======== Data to process ========
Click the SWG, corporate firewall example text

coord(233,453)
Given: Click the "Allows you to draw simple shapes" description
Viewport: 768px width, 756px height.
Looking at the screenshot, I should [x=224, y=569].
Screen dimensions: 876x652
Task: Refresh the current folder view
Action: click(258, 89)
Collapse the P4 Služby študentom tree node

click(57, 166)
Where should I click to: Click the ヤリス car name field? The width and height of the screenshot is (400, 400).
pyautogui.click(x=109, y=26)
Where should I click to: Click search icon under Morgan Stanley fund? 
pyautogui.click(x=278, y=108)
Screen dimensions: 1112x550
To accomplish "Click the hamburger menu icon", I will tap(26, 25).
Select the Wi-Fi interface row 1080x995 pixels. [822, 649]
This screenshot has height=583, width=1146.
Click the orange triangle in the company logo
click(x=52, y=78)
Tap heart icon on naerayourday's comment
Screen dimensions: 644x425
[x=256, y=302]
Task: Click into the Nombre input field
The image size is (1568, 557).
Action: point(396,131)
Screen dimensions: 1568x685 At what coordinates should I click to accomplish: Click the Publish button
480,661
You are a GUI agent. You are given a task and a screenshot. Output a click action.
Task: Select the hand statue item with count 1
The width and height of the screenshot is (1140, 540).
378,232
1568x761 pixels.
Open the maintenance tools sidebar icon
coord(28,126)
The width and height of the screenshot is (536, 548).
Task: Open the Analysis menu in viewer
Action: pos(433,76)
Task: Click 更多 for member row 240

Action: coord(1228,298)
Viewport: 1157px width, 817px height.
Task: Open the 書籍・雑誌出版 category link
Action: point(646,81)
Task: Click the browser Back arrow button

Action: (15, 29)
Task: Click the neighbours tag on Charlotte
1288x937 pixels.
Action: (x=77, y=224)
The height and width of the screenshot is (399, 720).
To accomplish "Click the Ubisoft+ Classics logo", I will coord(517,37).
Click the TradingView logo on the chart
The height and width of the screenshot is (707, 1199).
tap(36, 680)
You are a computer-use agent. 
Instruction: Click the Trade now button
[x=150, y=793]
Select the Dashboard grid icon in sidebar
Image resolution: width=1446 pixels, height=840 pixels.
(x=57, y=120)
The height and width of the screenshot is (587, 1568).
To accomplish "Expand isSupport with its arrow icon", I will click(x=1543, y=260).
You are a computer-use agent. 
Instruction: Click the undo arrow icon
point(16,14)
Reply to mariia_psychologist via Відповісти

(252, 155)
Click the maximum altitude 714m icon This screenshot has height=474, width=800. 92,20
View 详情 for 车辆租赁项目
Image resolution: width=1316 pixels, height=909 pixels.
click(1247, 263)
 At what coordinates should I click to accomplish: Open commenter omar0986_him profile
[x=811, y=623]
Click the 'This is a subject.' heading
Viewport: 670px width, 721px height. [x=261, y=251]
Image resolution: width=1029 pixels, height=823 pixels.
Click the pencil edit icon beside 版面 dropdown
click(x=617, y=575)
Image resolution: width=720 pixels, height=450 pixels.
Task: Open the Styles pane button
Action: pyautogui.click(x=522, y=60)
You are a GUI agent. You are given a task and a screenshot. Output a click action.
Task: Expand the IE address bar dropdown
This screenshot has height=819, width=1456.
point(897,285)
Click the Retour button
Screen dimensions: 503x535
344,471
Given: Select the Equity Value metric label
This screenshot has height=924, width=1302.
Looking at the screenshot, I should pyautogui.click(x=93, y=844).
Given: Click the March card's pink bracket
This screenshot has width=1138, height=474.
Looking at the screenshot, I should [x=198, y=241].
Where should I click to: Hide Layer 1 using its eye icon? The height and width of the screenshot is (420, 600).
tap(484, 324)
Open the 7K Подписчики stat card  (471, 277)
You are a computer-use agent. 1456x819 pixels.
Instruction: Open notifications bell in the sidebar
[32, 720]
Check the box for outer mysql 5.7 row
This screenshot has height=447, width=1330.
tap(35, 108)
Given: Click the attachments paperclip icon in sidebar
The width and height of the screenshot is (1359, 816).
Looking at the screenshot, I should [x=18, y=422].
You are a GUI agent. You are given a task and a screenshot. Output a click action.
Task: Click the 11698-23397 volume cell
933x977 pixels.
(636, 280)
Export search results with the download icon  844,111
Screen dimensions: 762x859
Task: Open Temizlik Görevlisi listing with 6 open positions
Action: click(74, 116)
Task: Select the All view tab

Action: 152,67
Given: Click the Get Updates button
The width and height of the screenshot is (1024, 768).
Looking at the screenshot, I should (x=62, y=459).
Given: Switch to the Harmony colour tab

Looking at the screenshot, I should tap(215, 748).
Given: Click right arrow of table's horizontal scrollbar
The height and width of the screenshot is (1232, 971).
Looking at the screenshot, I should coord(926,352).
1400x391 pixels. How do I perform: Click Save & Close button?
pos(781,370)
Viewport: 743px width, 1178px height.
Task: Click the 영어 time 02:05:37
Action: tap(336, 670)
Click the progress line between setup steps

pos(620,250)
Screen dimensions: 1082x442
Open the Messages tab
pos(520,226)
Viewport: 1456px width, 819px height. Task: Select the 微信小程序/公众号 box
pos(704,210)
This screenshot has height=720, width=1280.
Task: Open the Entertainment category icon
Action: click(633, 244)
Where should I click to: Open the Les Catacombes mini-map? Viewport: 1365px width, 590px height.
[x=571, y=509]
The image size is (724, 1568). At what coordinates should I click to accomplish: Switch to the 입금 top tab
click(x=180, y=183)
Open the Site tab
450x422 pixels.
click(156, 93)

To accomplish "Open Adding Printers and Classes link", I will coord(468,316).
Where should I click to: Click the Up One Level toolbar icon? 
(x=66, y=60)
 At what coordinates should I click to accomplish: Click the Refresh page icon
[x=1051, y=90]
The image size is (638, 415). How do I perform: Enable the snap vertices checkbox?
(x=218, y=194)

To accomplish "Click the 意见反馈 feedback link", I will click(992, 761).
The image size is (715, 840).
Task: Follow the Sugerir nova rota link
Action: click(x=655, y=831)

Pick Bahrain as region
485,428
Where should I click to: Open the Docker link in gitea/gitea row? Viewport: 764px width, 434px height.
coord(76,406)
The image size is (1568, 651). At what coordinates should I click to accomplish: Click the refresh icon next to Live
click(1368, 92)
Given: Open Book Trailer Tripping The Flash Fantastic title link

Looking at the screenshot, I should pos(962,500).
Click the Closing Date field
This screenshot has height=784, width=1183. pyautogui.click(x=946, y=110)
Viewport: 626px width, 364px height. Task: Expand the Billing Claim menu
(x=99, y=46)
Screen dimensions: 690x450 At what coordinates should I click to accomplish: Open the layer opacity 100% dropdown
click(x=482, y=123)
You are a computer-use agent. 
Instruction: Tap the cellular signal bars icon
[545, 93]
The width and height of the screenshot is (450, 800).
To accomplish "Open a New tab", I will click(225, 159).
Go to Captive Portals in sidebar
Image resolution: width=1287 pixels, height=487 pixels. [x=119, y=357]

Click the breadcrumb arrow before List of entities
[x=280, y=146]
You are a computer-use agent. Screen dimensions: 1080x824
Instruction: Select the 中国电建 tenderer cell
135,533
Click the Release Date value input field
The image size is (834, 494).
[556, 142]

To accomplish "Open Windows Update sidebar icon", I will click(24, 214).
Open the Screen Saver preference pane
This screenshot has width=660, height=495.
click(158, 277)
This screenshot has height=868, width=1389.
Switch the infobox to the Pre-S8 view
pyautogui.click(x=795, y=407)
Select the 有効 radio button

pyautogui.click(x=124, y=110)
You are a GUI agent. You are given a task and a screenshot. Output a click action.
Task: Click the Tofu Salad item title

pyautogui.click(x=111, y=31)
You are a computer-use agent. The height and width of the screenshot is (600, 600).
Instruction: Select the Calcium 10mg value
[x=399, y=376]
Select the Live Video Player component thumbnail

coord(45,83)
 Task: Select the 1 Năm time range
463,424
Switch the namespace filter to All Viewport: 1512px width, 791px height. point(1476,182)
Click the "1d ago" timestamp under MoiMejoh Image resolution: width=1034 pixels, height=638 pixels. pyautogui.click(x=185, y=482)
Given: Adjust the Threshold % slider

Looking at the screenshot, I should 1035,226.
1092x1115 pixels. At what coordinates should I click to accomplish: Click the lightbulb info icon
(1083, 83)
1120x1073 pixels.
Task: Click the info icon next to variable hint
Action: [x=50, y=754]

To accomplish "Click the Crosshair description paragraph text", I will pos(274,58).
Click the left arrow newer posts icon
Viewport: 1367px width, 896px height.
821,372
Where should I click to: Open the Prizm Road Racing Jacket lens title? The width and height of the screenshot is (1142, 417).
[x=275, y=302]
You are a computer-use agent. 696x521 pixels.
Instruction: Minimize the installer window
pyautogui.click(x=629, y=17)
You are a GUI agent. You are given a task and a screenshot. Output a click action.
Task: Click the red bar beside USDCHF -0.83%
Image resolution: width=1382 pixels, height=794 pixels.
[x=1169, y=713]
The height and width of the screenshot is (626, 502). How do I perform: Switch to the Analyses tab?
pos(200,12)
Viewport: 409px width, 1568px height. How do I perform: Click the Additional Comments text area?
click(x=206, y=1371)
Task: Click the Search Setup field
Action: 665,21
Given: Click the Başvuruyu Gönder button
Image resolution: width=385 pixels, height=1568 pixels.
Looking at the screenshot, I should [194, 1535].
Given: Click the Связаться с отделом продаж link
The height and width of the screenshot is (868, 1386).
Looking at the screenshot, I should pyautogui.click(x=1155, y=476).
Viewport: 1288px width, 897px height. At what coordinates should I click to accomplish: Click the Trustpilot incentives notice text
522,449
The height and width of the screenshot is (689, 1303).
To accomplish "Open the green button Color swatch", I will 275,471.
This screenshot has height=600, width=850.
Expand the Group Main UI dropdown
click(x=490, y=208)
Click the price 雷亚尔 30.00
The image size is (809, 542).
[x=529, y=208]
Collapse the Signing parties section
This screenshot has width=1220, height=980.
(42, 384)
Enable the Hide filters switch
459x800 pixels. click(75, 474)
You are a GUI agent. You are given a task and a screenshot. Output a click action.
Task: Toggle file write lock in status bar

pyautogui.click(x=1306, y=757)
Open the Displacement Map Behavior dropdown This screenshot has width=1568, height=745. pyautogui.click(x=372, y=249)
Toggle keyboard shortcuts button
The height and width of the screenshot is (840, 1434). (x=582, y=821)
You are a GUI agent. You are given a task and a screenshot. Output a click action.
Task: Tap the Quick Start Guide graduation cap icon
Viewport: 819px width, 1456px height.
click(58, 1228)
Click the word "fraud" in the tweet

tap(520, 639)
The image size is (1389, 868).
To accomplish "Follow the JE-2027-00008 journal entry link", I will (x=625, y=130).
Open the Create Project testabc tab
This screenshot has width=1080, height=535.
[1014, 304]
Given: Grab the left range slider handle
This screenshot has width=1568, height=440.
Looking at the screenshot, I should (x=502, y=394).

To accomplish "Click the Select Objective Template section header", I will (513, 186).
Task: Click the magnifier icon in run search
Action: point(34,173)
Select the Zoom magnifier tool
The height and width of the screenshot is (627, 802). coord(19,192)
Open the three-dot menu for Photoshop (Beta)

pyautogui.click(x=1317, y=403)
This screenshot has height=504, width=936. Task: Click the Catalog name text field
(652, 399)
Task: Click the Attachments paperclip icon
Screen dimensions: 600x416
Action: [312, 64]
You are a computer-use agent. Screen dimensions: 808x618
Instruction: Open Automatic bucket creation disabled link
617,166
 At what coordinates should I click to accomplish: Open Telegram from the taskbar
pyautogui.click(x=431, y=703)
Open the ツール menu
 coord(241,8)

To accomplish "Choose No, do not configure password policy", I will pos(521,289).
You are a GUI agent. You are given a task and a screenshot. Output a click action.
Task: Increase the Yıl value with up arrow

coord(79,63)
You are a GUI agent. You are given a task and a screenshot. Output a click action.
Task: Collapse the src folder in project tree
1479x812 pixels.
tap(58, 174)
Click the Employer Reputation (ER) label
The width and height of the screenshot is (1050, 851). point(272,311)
========
**What you are asked to do**
Copy out the part of the dataset rows that opens with the line containing "Collapse the Signing parties section" and closes with the line containing "pyautogui.click(x=1306, y=757)", keeping every line as it stands.

**Complete response**
Collapse the Signing parties section
This screenshot has width=1220, height=980.
(42, 384)
Enable the Hide filters switch
459x800 pixels. click(75, 474)
You are a GUI agent. You are given a task and a screenshot. Output a click action.
Task: Toggle file write lock in status bar

pyautogui.click(x=1306, y=757)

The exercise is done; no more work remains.